Linux / amd64
DeepSAP is a transformer-based workflow designed to enhance splice junction detection in RNA-seq data. By default, DeepSAP utilizes the highly sensitive GSNAP TGGA aligner for FASTQ inputs. Alternatively, it can process pre-aligned BAM files from GSNAP aligner directly.
To use DeepSAP, you must have Docker with GPU support enabled and make sure the DeepSAP Docker image is available on your system. You can obtain the image by running the following command:
$ docker pull nvcr.io/nvidia/clara/clara-parabricks-deepsap:<TAG>
You can use the accompanied dataset named malaria_short_pe
under the test
folder to test DeepSAP's functionality with minimal setup. This dataset includes:
Update the paths in the provided example commands to point to the files in the test/
folder.
1- Running DeepSAP with short-read RNA-seq FASTQ files
docker run --gpus all --ulimit memlock=-1 --ulimit stack=67108864 --rm \
--volume $(pwd)/test:/workdir \
--volume $(pwd)/test/outputdir:/outputdir \
nvcr.io/nvidia/clara/clara-parabricks-deepsap:latest \
--out /outputdir/ \
--prefix test_run_10K \
--mate_1 /workdir/malaria_short_pe/SRR14793977_10K_1.fastq.gz \
--mate_2 /workdir/malaria_short_pe/SRR14793977_10K_2.fastq.gz \
--gtf /workdir/malaria_short_pe/Plasmodium_falciparum.ASM276v2.60.gtf \
--fasta /workdir/malaria_short_pe/Plasmodium_falciparum.ASM276v2.dna.toplevel.fa
2- Running DeepSAP with short-read RNA-seq FASTQ files and GSNAP index.
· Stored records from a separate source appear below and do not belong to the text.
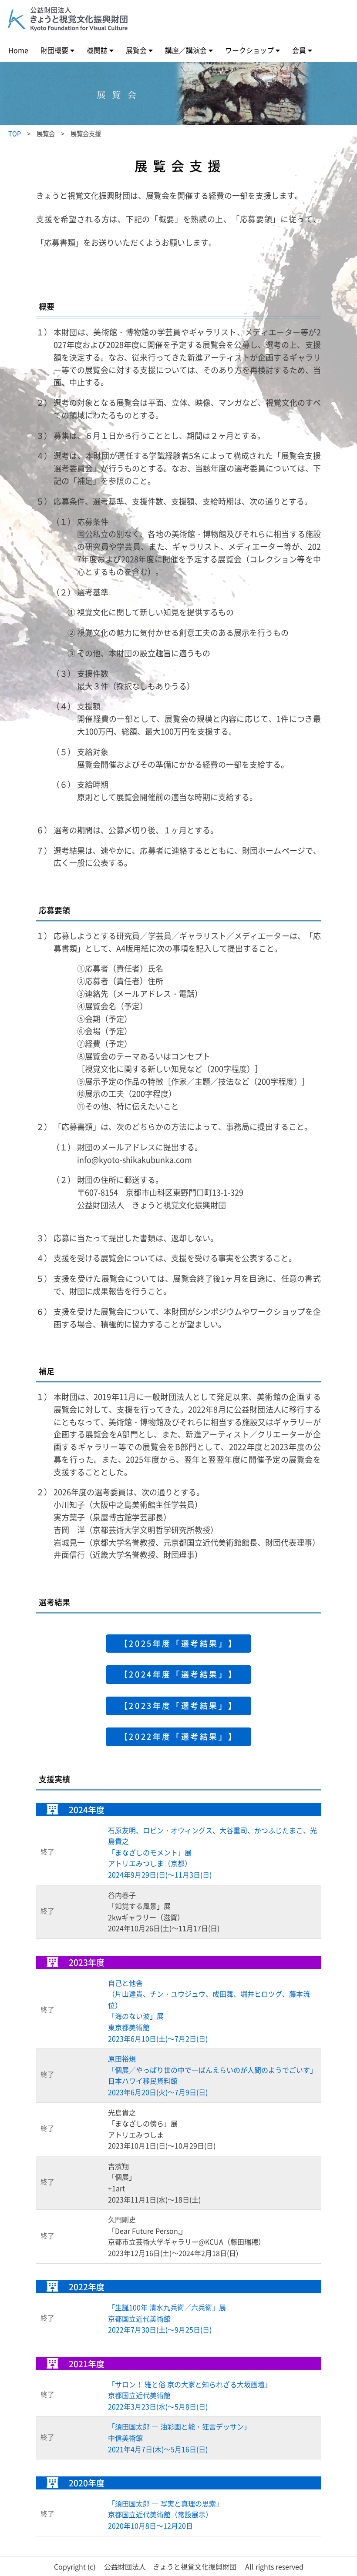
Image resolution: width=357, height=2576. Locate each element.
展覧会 (136, 50)
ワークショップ (249, 50)
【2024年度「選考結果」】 (178, 1674)
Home (18, 50)
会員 (299, 50)
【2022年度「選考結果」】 (178, 1736)
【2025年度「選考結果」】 (178, 1643)
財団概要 (54, 50)
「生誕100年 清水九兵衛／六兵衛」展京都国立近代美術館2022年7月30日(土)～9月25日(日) (167, 2318)
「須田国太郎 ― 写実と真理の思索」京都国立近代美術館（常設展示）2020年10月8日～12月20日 (165, 2514)
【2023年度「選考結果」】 (178, 1705)
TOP (14, 133)
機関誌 (97, 50)
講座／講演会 (186, 50)
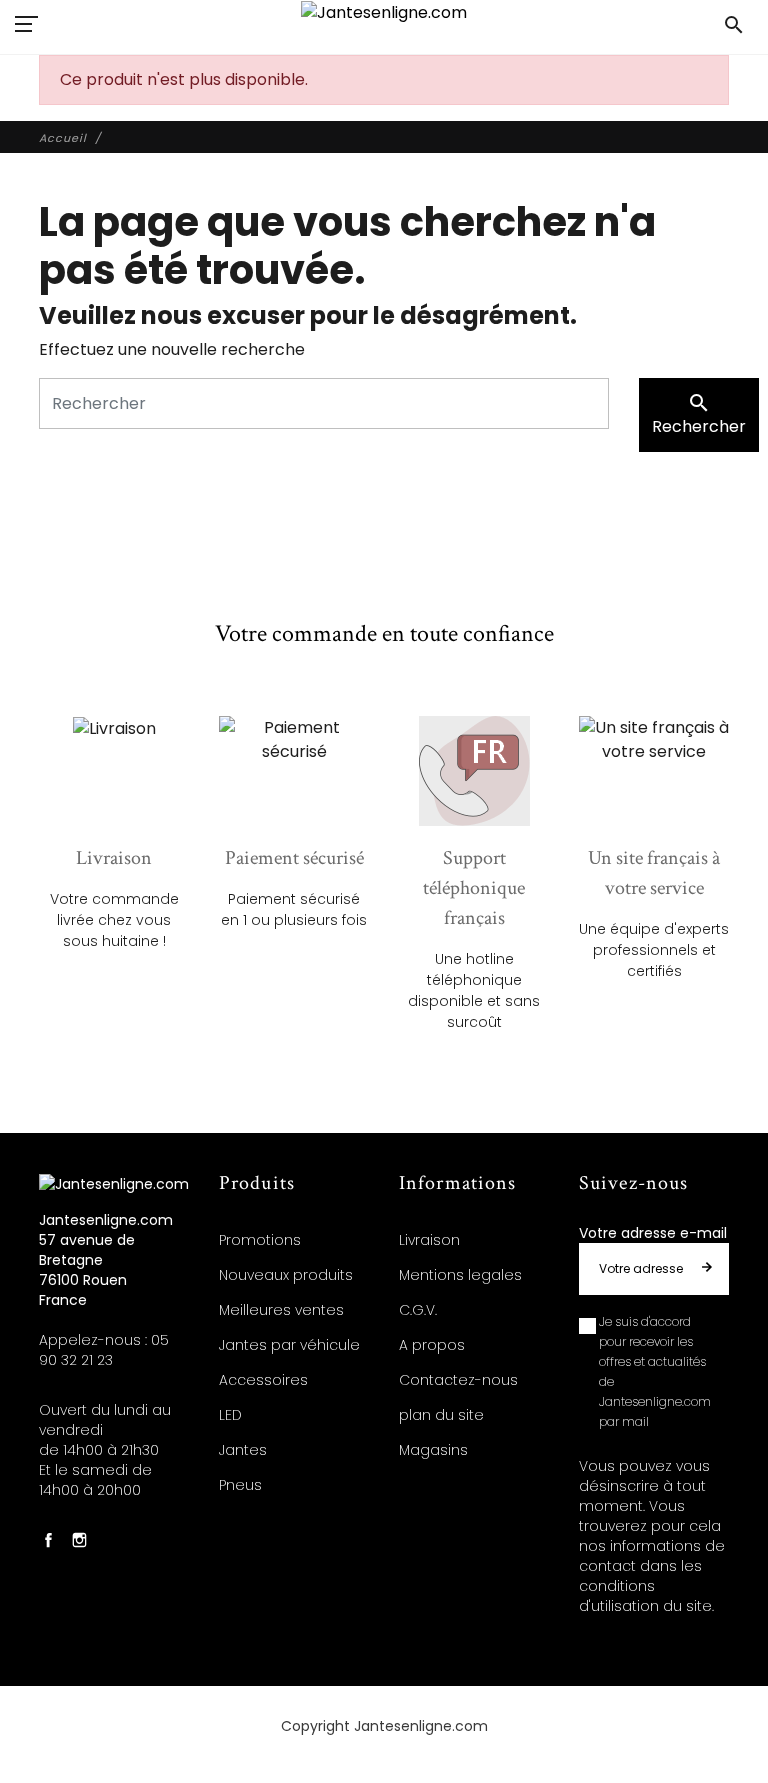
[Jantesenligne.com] (384, 12)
docker run --gpus all --ulimit memlock=-1 --ulimit stack=67108864 --rm \
--volume $(pwd)/test:/workdir \
--volume $(pwd)/test/outputdir:/outputdir \
nvcr.io/nvidia/clara/clara-parabricks-deepsap:latest \
--out /outputdir/ \
--prefix test_run_10K \
--mate_1 /workdir/malaria_short_pe/SRR14793977_10K_1.fastq.gz \
--mate_2 /workdir/malaria_short_pe/SRR14793977_10K_2.fastq.gz \
--gtf /workdir/malaria_short_pe/Plasmodium_falciparum.ASM276v2.60.gtf \
--fasta /workdir/malaria_short_pe/Plasmodium_falciparum.ASM276v2.dna.toplevel.fa\
--gsnap_idx /workdir/gsnap_idx/
Argument | Description | Required |
---|---|---|
-o, --out |
Path to the output folder | Yes |
--prefix |
Output files prefix string | Yes |
-g, --gtf |
Path to the GTF annotation file compatible with the BAM file | Yes |
-f, --fasta |
Path to the FASTA genome file compatible with the BAM file | Yes |
-s, --sam |
Path to the SAM/BAM file or directory of files | Yes (if BAM) |
--mate_1 |
Path to FASTQ file of mate 1 (for paired-end reads) | Yes (if FASTQ) |
--mate_2 |
Path to FASTQ file of mate 2 (for paired-end reads) | Yes (if FASTQ) |
--gsnap_idx |
Path to GSNAP index | No |
-c, --config |
Config .json file to control DeepSAP internal parameters |
No |
--batch |
Batch size for inference | No |
--set_size |
Set size to split datasets for inference | No |
-t, --threads |
Number of threads | No |
--score_reads |
Classify also reads using the transformer model and add scores to SAM, as appose to only SJ | No |
--n_reads |
Number of reads to classify if --score_reads is used |
No |
By pulling and using the Parabricks container, you accept the governing terms: The software and materials are governed by the NVIDIA Software License Agreement (found at https://www.nvidia.com/en-us/agreements/enterprise-software/nvidia-software-license-agreement/) and the Product-Specific Terms for NVIDIA AI Products (found at https://www.nvidia.com/en-us/agreements/enterprise-software/product-specific-terms-for-ai-products/); except for the model which is governed by the NVIDIA Models Community License Agreement(found at NVIDIA Community Model License). ADDITIONAL INFORMATION: Apache 2.0.